Figure 5. Expression of joint markers in mature axolotls.

Type I collagen (A, F), type II collagen (B,G), Aggrecan (C,H), Proteoglycans (D,I), BOC (E) and GDF-5 (J) in the distal femoral cartilage and interzone-like tissue of axolotl salamanders at greater than 12 months of age. Type I collagen, type II collagen, aggrecan, BOC, and GDF-5 were detected by immunohistochemistry. Proteoglycan was visualized by Safranin-O staining. Images A-E are shown at 4x magnification, while images F-J are shown at 20x magnification.

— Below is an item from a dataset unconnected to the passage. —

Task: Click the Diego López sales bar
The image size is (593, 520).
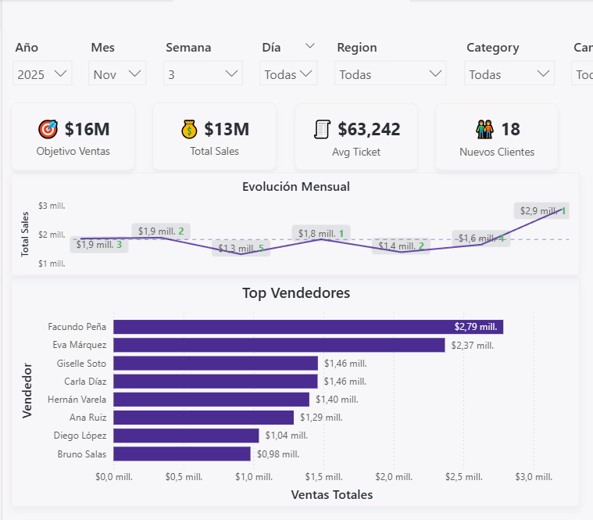Action: pyautogui.click(x=186, y=436)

Differentiation potential of axolotl interzone-like cells
Hind limb anatomy
Both the tibia and fibula of the axolotl articulate directly with the distal femur and have a similar overall size and shape. Alcian Blue and Alizarin Red staining indicate that the diaphysis is composed of mineralized bone, while the epiphysis and metaphysis are cartilaginous (Figure 6). After creation of a 4 mm critical size tibial defect, the fibula was left intact to support the limb and maintain the length of the defect site (Hutchison et al., 2007). This worked well in a majority of individuals without postoperative complications. However, bowing of the fibula occurred in four axolotls (4/54) that decreased the tibial defect length to less than 2mm at the time of collection (Supplemental Figure 2). This was seen in CSD with interzone (n=1), skin (n=1), and muscle (n=2) transplants. These samples were excluded from further analyses, as defect lengths were reduced to below the “critical size” threshold and demonstrated evidence of spontaneous repair.
Figure 6. Tibial fracture repair in axolotl salamanders.

Whole mount bone (Aliziran Red) and cartilage (Alcian Blue) staining of (A-C) transverse bone fractures, (D-F) critical size bone defects, and (G-I) critical size bone defects with interzone tissue transplant at 15 days (A,D,G), 6 weeks (B,E,H), and 7 months (C,F,I) after surgery.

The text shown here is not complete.